Nel giardino, dove il tempo si dilata, impara cosa significhi prendersi cura degli altri (il tempo del giardino è il tempo dell’altro, del quale lui non può disporre). Così l’attesa o pazienza, che Kant abbassava a “virtù femminili”, è ciò che ci serve davanti alla lenta crescita di quello che affidiamo alla terra. Ascoltando Schubert il filosofo coreano piange senza motivo: quella musica disarma l’io in quanto soggetto dell’azione, mentre l’io sacrifica la propria superiorità e “piangendo ritorna alla terra”. La digitalizzazione del mondo lo spoetizza, fa sparire la terra, trasforma ogni cosa nel noto e nel banale. Perché? Qui incontriamo una intuizione straordinaria. Perché la cultura digitale, fondandosi sul dito intento a contare, rende tutto appunto contabile, per convertirlo nel linguaggio della prestazione.

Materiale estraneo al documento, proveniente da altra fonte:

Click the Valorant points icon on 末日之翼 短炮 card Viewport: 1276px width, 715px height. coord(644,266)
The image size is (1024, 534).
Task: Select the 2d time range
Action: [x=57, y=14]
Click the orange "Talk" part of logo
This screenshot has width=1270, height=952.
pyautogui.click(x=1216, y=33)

Al contrario, la cultura non conta, ma racconta (tweet e informazioni non compongono un racconto).

Avviene poi una rinascita sensoriale. Anche se fosse cieco e sordo, osserva Han, si accorgerebbe subito se ha nevicato : “il profumo della neve è così poco appariscente, discreto, come quello del tempo…””Del resto la stessa primavera è “timida, discreta”, mentre la parola “crescita” ha qualcosa di proliferante. Il libro somiglia più a un poema in prosa che a un saggio filosofico: ha pagine molto ispirate che si fermano un attimo prima di diventare stucchevoli. Ora, se dico che una improvvisa fioritura mi ha reso felice, rischio evidentemente uno svenevole Kitsch dell’idillio.

Ma Han si salva proprio con la scrittura: vibrante e di asciutta argomentazione, lirica e speculativa. Solo due obiezioni: la prima è che, per evitare qualsiasi integralismo ecologico, avrebbe dovuto leggere e commentare la pagina di Leopardi sul giardino-ospedale, dove un giardino fiorente visto da vicino si rivela un feroce campo di battaglia. La seconda riguarda il suo amore per “La pioggia nel pineto” di D’Annunzio, nella quale secondo me troviamo tantissime cose – rime interne, assonanze e consonanze, onomatopee, modulazioni foniche, simmetrie sintattiche… -, tutto tranne la poesia. Fate leggere a Han, che sa il tedesco, le Considerazioni di un impolitico di Thomas Mann, dove D’Annunzio è definito “buffone d’artista” , un “pallone gonfiato avido d’ebbrezza” (aggiungo: un superuomo senza qualità).

Torniamo ad Han e al suo distico saggistico. Per scoprire che la terra è una “creazione divina” c’è voluta la discesa gli inferi del neoliberismo e una concreta, abbagliante esperienza personale come quella del giardino. La fede religiosa diventa qui una certezza, un’evidenza. Quando si inginocchia e bacia ogni singolo fiore può farci sorridere. Ma pensiamoci: noi che idolatriamo il denaro e il potere, che abbiamo seppellito il Bello e il Buono, abbiamo davvero qualche ragione di sorridere? Personalmente sono grato ad Han perché ha trovato un linguaggio non retorico per riuscire a raccontare la primavera, mentre siamo circondati da tetri specialisti in distopie ed esteti della catastrofe.